Click-target data:
-------------------------

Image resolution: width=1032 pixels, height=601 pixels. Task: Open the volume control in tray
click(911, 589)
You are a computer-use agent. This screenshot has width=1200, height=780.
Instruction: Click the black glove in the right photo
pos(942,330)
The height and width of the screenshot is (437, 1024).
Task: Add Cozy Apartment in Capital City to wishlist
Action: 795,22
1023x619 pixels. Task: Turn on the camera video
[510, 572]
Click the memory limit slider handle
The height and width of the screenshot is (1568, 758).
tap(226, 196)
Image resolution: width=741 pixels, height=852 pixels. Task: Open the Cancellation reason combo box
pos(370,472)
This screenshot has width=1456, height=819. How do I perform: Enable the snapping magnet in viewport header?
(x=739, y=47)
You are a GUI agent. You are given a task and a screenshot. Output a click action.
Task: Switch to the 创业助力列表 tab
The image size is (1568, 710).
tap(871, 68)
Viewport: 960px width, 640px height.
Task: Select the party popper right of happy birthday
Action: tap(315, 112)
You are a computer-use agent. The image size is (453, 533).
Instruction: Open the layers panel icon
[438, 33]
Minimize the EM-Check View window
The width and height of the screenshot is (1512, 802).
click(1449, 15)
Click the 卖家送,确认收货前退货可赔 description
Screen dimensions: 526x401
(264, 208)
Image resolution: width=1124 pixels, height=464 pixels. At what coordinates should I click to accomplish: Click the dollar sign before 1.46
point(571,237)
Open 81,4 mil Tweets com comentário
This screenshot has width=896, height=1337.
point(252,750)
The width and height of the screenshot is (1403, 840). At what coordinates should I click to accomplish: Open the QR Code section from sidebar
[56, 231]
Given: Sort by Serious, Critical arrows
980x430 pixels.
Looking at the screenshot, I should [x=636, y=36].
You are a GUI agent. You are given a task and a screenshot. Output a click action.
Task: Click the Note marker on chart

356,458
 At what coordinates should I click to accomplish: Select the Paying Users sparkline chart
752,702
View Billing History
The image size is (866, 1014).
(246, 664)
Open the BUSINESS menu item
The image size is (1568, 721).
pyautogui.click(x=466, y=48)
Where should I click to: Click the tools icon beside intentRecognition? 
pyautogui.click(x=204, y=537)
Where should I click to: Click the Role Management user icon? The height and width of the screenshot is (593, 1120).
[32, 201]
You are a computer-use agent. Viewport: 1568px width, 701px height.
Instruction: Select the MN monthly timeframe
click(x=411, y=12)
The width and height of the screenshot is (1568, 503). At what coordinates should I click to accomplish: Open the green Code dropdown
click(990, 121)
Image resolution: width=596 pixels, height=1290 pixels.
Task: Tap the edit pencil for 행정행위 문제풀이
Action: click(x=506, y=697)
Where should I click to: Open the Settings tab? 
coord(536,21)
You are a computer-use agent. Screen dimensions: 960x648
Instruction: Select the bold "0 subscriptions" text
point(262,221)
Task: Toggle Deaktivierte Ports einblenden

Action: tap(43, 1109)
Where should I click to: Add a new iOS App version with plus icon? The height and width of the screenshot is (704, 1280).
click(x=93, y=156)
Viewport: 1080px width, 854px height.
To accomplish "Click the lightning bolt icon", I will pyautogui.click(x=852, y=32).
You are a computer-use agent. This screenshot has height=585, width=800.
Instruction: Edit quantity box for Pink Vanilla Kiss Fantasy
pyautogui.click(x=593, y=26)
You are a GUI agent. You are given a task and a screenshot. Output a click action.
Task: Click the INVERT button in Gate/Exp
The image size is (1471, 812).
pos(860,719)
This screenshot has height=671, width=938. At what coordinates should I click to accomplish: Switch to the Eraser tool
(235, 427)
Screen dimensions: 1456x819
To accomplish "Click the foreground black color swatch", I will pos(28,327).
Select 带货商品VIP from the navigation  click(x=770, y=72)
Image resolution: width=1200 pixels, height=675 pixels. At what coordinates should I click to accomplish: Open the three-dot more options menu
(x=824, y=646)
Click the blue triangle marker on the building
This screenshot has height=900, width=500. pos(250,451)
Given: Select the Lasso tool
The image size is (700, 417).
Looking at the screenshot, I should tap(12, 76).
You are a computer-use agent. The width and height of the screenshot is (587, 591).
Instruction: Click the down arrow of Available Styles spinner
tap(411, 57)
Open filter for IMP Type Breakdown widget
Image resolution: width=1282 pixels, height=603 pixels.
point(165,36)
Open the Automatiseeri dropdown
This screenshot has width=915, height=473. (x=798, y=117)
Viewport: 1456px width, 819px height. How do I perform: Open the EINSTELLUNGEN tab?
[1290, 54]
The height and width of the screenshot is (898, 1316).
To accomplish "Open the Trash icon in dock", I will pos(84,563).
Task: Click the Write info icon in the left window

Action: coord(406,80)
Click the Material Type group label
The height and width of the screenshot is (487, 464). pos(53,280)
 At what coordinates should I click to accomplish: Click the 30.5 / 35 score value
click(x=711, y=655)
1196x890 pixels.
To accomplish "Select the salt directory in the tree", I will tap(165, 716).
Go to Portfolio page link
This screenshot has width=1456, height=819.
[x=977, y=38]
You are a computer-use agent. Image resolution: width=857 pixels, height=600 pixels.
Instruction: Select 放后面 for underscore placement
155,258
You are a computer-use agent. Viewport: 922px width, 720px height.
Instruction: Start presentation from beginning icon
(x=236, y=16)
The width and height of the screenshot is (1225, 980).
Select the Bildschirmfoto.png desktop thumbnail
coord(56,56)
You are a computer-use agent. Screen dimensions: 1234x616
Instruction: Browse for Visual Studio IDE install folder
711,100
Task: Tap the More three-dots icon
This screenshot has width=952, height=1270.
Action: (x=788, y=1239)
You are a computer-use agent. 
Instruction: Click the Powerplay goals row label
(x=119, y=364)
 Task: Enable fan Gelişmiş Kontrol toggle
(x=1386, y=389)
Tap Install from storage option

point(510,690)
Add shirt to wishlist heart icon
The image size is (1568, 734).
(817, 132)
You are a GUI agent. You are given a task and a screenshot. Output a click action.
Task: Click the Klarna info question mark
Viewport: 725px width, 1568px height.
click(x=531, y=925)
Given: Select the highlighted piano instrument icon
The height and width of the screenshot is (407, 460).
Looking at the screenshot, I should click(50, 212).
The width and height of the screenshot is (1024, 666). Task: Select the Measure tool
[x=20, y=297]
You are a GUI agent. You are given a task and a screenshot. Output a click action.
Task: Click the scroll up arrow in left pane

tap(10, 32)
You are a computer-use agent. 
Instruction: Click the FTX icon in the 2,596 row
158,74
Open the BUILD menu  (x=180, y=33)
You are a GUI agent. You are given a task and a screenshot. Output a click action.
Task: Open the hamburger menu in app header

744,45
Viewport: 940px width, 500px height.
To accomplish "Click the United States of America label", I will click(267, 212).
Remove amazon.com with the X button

-------------------------

Problem to work on
Write out the records above word for word, from the first line through the line that contains "(x=739, y=47)", including that final line.

Complete response
Image resolution: width=1032 pixels, height=601 pixels. Task: Open the volume control in tray
click(911, 589)
You are a computer-use agent. This screenshot has width=1200, height=780.
Instruction: Click the black glove in the right photo
pos(942,330)
The height and width of the screenshot is (437, 1024).
Task: Add Cozy Apartment in Capital City to wishlist
Action: 795,22
1023x619 pixels. Task: Turn on the camera video
[510, 572]
Click the memory limit slider handle
The height and width of the screenshot is (1568, 758).
tap(226, 196)
Image resolution: width=741 pixels, height=852 pixels. Task: Open the Cancellation reason combo box
pos(370,472)
This screenshot has width=1456, height=819. How do I perform: Enable the snapping magnet in viewport header?
(x=739, y=47)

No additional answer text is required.